10. DVD bangs. The DVD bang (pronounced baahng) is a fairly simple concept: it's a room ("bang" in Korean) where you watch DVDs. You pay about ten bucks per movie for a private room with a projector screen, surround sound and - something which is almost impossible to find in Korea - a comfortable couch. Norae bangs (singing rooms) are also fun.
9. Kimbap Nara. Kimbap is Korea's answer to sushi; differentiated mainly by the conspicuous absence of both vinegar and subtlety. Kimbap almost always contains processed ham, egg, and daikon radish. Yes, I do mean ham. It's also available with kimchi or processed cheese. Despite eating a freaking tarantula in Beijing, I haven't been brave enough to try those last two yet. The tuna one is actually pretty good, and sometimes (apparently at random) it even comes without ham. Fortunately Kimbap Nara (Kimbap Land) sells a wide range of Korean food besides kimbap. From crispy fried mandu (dumplings) to spicy kimchi bogeumbap (fried rice with kimchi) to delicious dwaenjang jigae (a soy based stew with tofu), Kimbap Nara and it's various imitators serve up great Korean food, most of it for less than five bucks. You can check out an explanation of the menu here.
8. The Internet. I don't know how I'm going to cope with living in New Zealand again. Korea isn't the best in the world at very many things, but the internet is one of them. The superfast unlimited internet has really spoilt me for other countries.
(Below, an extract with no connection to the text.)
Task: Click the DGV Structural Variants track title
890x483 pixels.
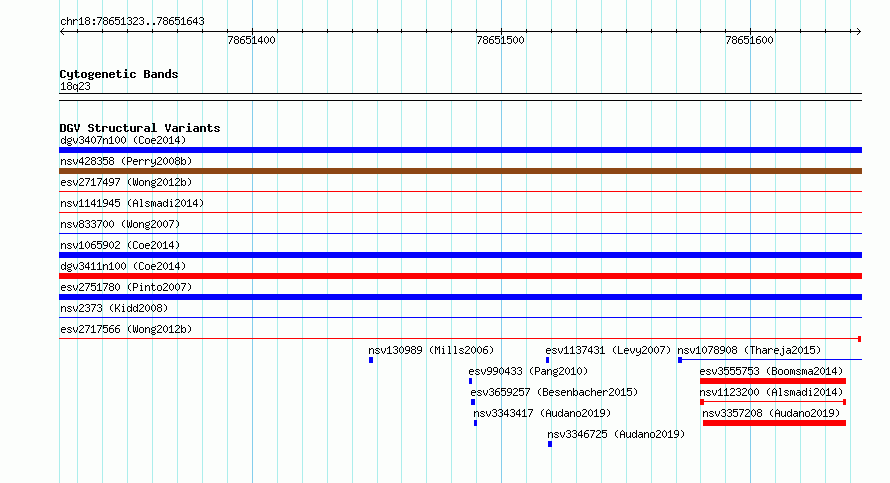Action: point(140,128)
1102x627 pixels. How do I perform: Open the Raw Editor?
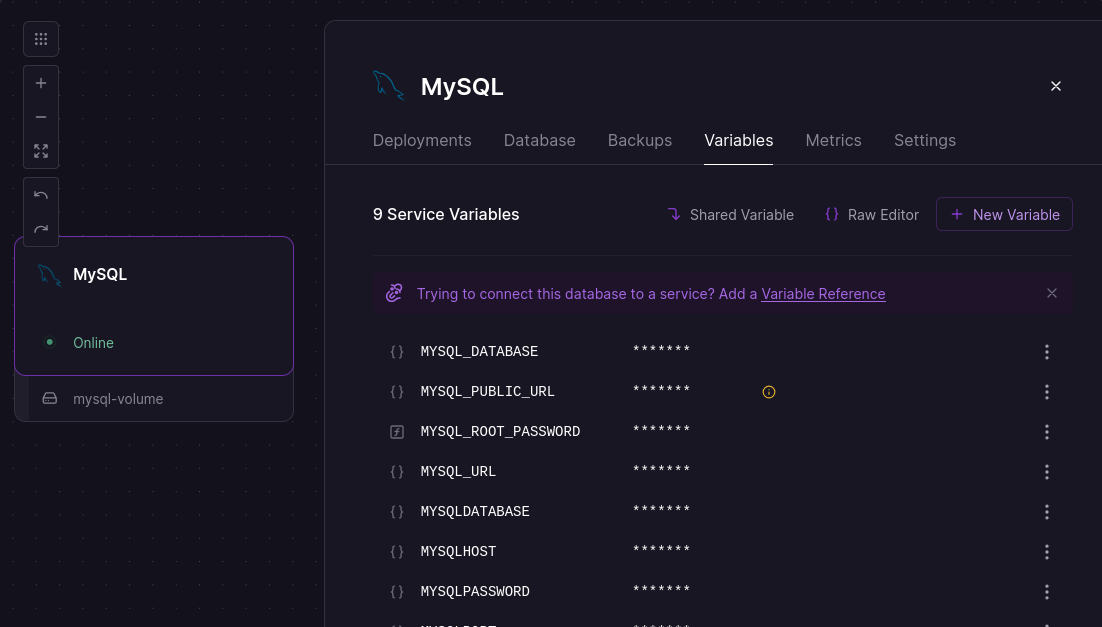[x=871, y=214]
7. Location, Location. We've been here six months and we've already been to the Philippines and Beijing. From Incheon airport it's only a short hop to Japan, Hong Kong, and the rest of China, and not too far to South East Asia.
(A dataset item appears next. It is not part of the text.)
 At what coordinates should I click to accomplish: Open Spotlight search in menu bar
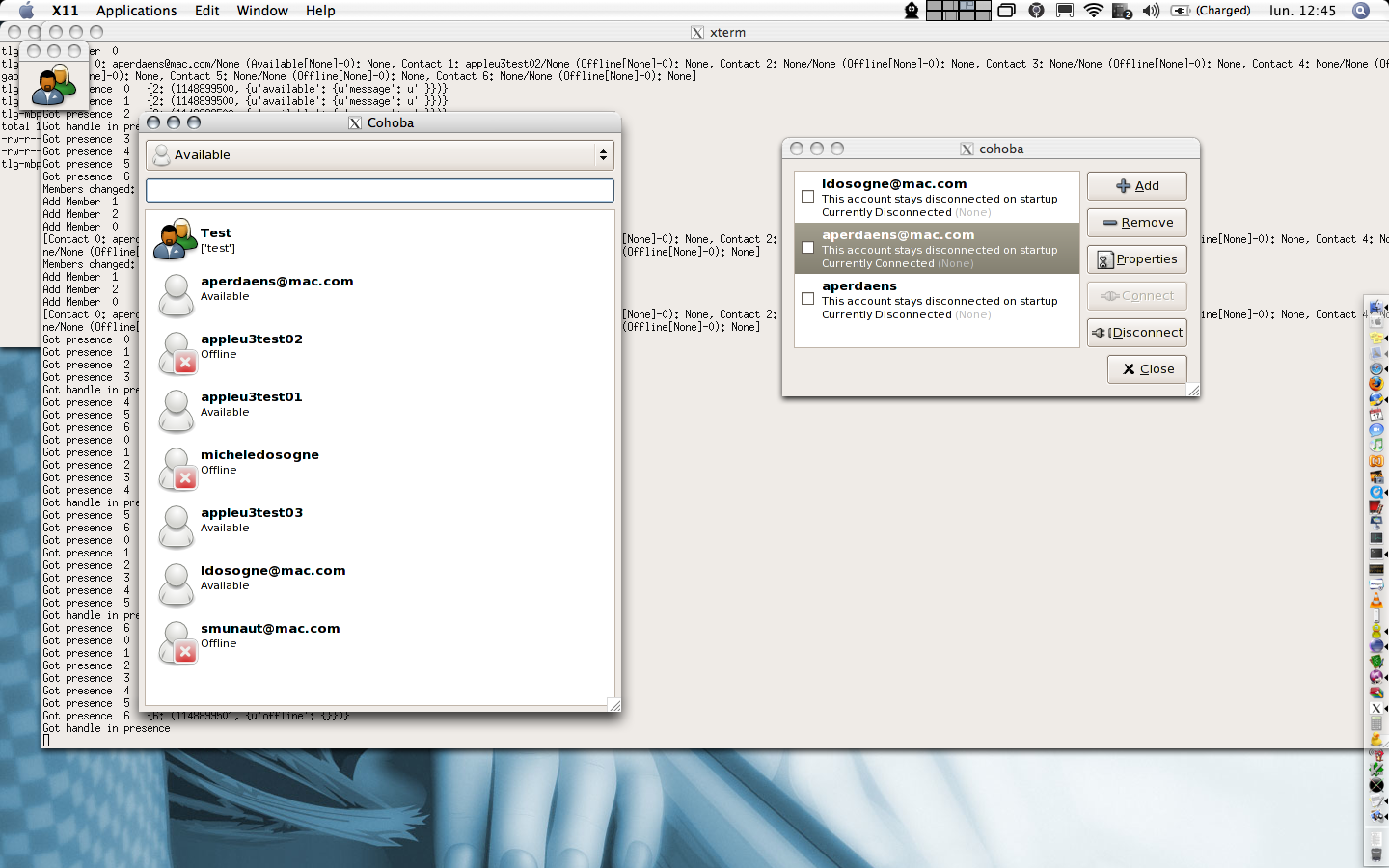[1360, 11]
6. Engrish. Using written English on signs, on clothing, and in advertising is very fashionable in Korea. Much more fashionable than knowing what it means.
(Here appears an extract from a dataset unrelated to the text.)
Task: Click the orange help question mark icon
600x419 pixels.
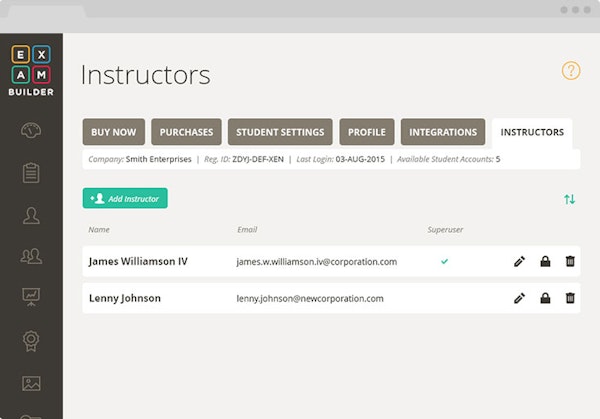Action: pyautogui.click(x=570, y=71)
5. Transport in Korea. The buses here are amazing. We live in Nowheresville, Jeollabukdo, and we can be in Seoul in three hours for under fifteen dollars. There are buses to most places and it's always cheap. We travel most weekends so we've seen a lot of the country in just six months.
4. Drinking on the street. We come from New Zealand, where you run the risk of spending the rest of your days in a cold damp jail cell if you so much as sip a beer in public in the city. Or, if it's not Hyperbole Day, you'll get a stern look and maybe a small fine. It's refreshing (sorry) to be able to walk around the bar districts here with an open vessel. Even better if you stop by Vinyl in Hongdae for an IV bag full of your favourite cocktail and go watch the breakdancers in the playground. Added bonus: passed out Koreans are hilarious.
3. Love Motels. The second entry on this list that would also make a list of the top ten places young Korean couples go to have sex (see if you can guess what the other one is). Love motels are cheap hotels that you can find in literally every town in Korea. They have all the basic features of a regular hotel, and some have bonuses like PCs with internet access, huge flatscreen TVs, and interesting vending machines in the hallway. The difference - apart from a certain inescapable air of sleaziness - is the price: a really nice one is about fifty bucks, and cheap ones go as low as twenty five. Included at no extra charge is a lingering feeling of awkwardness and a rather difficult conversation with the receptionist; sometimes frustrating, often hilarious, and almost always full of exaggerated gestures on my part and confused looks on theirs.
2. Cheapness. It's the thing that ties most of the other entries on this list together and one of the best things about living here. Most stuff is substantially cheaper than back home. There are several decent restaurants in Buan where you can get a really nice dinner for under ten bucks a person. You can get a new pair of glasses for $40. Taxis and doctors visits are basically free. We've had two overseas holidays in six months, we travel most weekends and make almost no effort to live frugally, and we're still saving money.
1. The kids. My students are basically awesome. I still feel like a movie star after six months. Just this morning I was walking across the playground to my classroom and two of them leaned out of an upstairs window to shout hello to me. Most of them are excited to talk to me and practice their English, even if our lessons are often dry grammar drills (not my choice).